Qualquer que seja o resultado deste segundo turno, uma coisa é certa: a representação política nas prefeituras e nas câmaras municipais, repetindo o que ocorre no Senado, na Câmara Federal, nos governos estaduais e nas assembleias legislativas, não vai corresponder ao corte da população em gênero, cor, raça e religião.

Segundo os números do Censo do IBGE, éramos 203,080 milhões de brasileiros em 2022, com predominância das mulheres (104,548 milhões, ou 51,48%) sobre os 98,532 milhões de homens (ou 48,52%). Mas a representação das mulheres nas prefeituras e nas câmaras municipais sequer chegou a cumprir a cota mínima de 30% das candidaturas (em eleições recentes, a inscrição de mulheres serviu apenas como representação de “laranjas” para garantir o gordo fundo partidário). Na Câmara Municipal do Rio de Janeiro, segunda cidade do país, onde as mulheres são maioria, foram eleitas apenas 12 mulheres, uma a mais que na atual legislatura.

Quando se examina o corte dos candidatos autodeclarados por cor e raça, verifica-se um descompasso ainda maior entre a representação e as respectivas populações. Os pardos eram maioria na população, somando 92,083 milhões (45,34%), superando os 88,252 milhões de brancos (43,45%). Os pretos somavam 20,665 milhões (10,17%), mas a imensa maioria dos eleitos é constituída de homens brancos. E a representação dos 1,694 milhão que se declararam indígenas ou dos 1,330 milhão de quilombolas (na autodeclaração, índios se declaram pardos e os quilombolas, pretos ou pardos) ficou mais ainda a desejar. Dá para se entender por que os direitos dos índios e das demais categorias, com representações inferiores à sua posição na sociedade, são tão mal defendidos no Congresso, nas assembleias e câmaras municipais. O que acaba exigindo a interferência do Supremo Tribunal Federal.

O Centrão se move

Enquanto os extremos se digladiam nas grandes cidades, com o PL agrupando a ultradireita, e o PT e o Psol liderando as forças da esquerda, os partidos do centro (que atuam, parodiando os estados-pêndulos dos Estados Unidos, que mudam de posição a cada eleição, pró democratas ou pró republicanos, definindo o presidente no Colégio Eleitoral de cada estado) aliam-se ora a um governo de radical de direita. O objetivo é mamar nas tetas do Orçamento. Foi assim com Bolsonaro, que delegou espaço a Arthur Lira (PP-AL) no Orçamento Secreto.
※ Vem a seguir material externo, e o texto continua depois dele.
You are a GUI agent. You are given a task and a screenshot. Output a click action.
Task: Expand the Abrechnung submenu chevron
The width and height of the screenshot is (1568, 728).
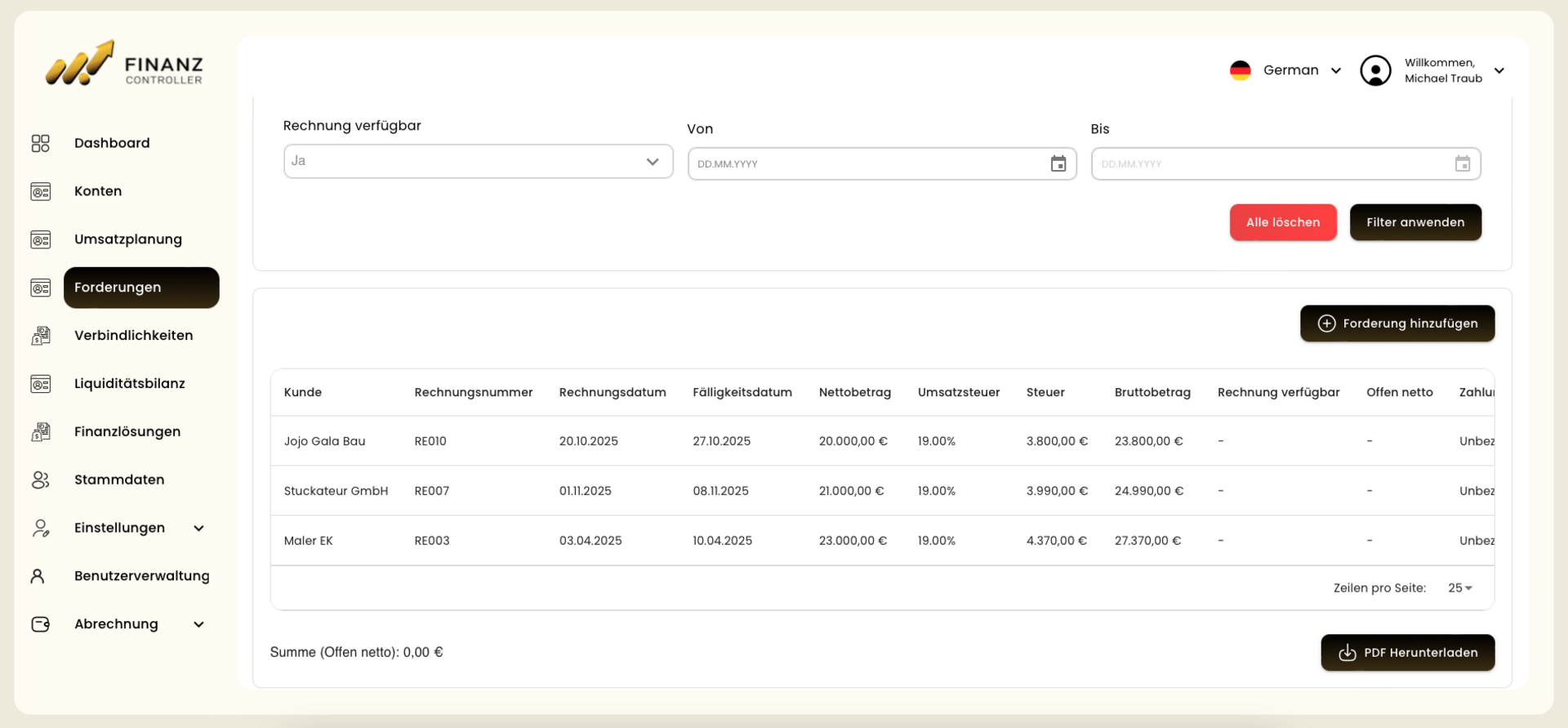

E se repete com Lula, mais à esquerda. Embora seja fundador do PT, Lula, há muito, transcende as limitações ideológicas-partidárias da legenda, sendo um mito, sobretudo no Nordeste e entre os descendentes de nordestinos – o que explica sua baixa penetração (e do PT) no Sul do país.

Pois até agora, nas eleições municipais, o partido mais fortalecido foi o PSD, de Gilberto Kassab. Pragmático, Kassab tem representantes na presidência do Senado e do Congresso, o senador Rodrigo Pacheco (PSD-MG), três assentos no Ministério de Lula e a função de coordenador de relações institucionais (políticas) do governo de Tarcísio de Freitas (Republicanos-SP). Ou seja, não bastasse grandes prefeituras como a do Rio de Janeiro e outras por conquistar nesse 2º turno, meu pragmático xará já está preparado para descer do muro à direita ou à esquerda na eleição de 2026, se Lula for confirmado para a reeleição.

Mas o triunvirato que domina o Orçamento Secreto no Congresso e faz chantagem com qualquer governo – formado pelos representantes do União Brasil, o PP (Partido Progressista só no nome, pois vive defendendo bandeiras do atraso) e o Republicanos, o partido da Igreja Universal do Reino de Deus, de Edir Macedo - está fazendo reuniões para formar uma superfederação partidária no Congresso. Na prática, pode criar uma musculatura capaz de influir nas eleições para a presidência da Câmara e do Senado e continuar sugando o Orçamento da União com emendas para beneficiar seus currais eleitorais, sem transparência e com artifícios como as emendas PIX, em boa hora suspensas pelo ministro Flávio Dino, do STF, mas sem poder impedir o efeito na eleição de prefeitos nos currais eleitorais dos estados.

Por isso, a representação partidária não corresponde ao recorte da população e eterniza as dinastias políticas. A estrutura partidária que levou à criação do Centrão na Constituinte de 1986, por iniciativa do falecido deputado Roberto Cardoso Alves (PTB-SP), que cunhou o lema “é dando que se recebe”, está mais forte e atuante com esse novo Centrão.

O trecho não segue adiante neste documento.